[Mailman-Developers] Mailman 2.0 usage notes...
chuq von rospach
chuqui@plaidworks.com
Tue, 10 Apr 2001 13:47:24 -0700
Been whapping at my big mailman machine the last week, because it's been
slowly falling behind and never quite catching up. Unfortunately, it
seems like I've simply hit capacity for now, so I'm looking for ways to
extend that or at least minimize the damage until 2.1's multi-threading
queueing comes online and I can use it (my big problem is the
single-threading....)
One thing that would help would be if the Sendmail module got
productionalized so it could be used instead of SMTPDirect, because then
you could use the -deliverymode=defer option, which you can't on
SMTPDirect because it disables some spamchecking.
But going elbow-deep into the server for a few days under a constant
grinding load has brought forward a few things I thought I'd pass on...
First, there's a problem with the way queues are processed. qrunners
uses:
for file in os.listdir(xxxx)
to read the queue. The order is undefined, but in practice, it's
basically blatting it out how it's stored in the inode. If you're not
overly busy, that's fine. But If you start hitting the point where
you're backing up, it means you process "N" slots into the directory,
then qrunner exits and starts again, and it then re-covers the same
directory slots. Things that go in and don't get processed simply NEVER
get processed, unless the system quiets down enough to let qrunner to
catch up. Qrunner *really* needs to process the queue FIFO.

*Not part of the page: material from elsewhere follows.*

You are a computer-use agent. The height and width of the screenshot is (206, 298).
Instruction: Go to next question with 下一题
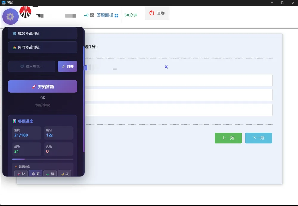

Unfortunately, teaching qrunner to go FIFO is a bit complicated. you'd
have to pull all of the filenames out, stat them all, and then sort
that. There's a much easier solution, though --
In Mailman/Message.py where the filename si created, mailman uses
time.time() and some other values to create a filename, which is then
converted to hex. the idea is to create a unique filename. But in fact,
time.time() should be unique (to be paranoid, one could grab it and then
check to see if the filename exists and loop), and if you stored the
queue files as "time.time()".msg/.db, then qrunner could sort the queue
trivially, guaranteeing that the oldest messages are always processed in
each queue run.
This creates some interesting race conditions, where an item is added to
the queue and never comes out -- which causes people to think it's lose
and repost it, adding to the queue clogging, which slows stuff,
which... until Saturday, when they all go home, the system slows down,
and qrunner catches up and posts three day old messages.... And since
the system seems to be working just fine, tracking it down is fun...
This also led to finding a problem in the bounce processing area. The
bouncer works pretty well, but it has one flaw for which I don't have an
easy answer. If I'm subscribed as "chuq@plaidworks.com", but for some
reason the bounce comes back as "chuq@mail.plaidworks.com" (or vice
versa, or if I'm forwarding mail in some other name), the bouncer will
catch the bounce and try to process it, not find me, and log it as a
"user not subscribed". Unless the admin is somehow post-processing the
bounce logs, though, that bounce is never REALLY handled, so it bounces
indefinitely, and the admin never knows. This also over time encourages
queue clogging and wastes bandwidth and CPU and all of that -- and
worse, list admins and site admins probably think everything is fine
because the bouncing system is working and these "not a member" bounces
are never reported anywhere.
On the other, other hand, you probably don't want to just blat all these
at admins, since they'll tune them out. But some kind of nightly report
of some sort is the tradeoff I'd make, I think, so admins could see
continual bounce problems that need to be manually investigated. And I
strongly recommend all site admins watch the bounce logs and look for
these "missing" bounces, so they can be manually tracked. I found on my
busy site this made a HUGE difference in my queue backlogs, too; these
things were silently contributing a significant amount of traffic to the
queue system and exacerbating my capacity issues.
I really think the qrunner issue needs to be dealt with; it only shows
up on fairly busy sites, but it's a definite bug for folks like me. The
bouncer issue is less nasty, but in a "good citizens clean up their
trash" attitude, I think we need to at least make sure list/site admins
are aware of these bouncers, unless someone can figure out a way to
automate fixing them (this is a place where VERP type things could help,
but I'm not going there, honest... giggle)
chuq
--
Chuq Von Rospach, Internet Gnome <http://www.chuqui.com>
[<chuqui@plaidworks.com> = <me@chuqui.com> = <chuq@apple.com>]
Yes, yes, I've finally finished my home page. Lucky you.
The first rule of holes: If you are in one, stop digging.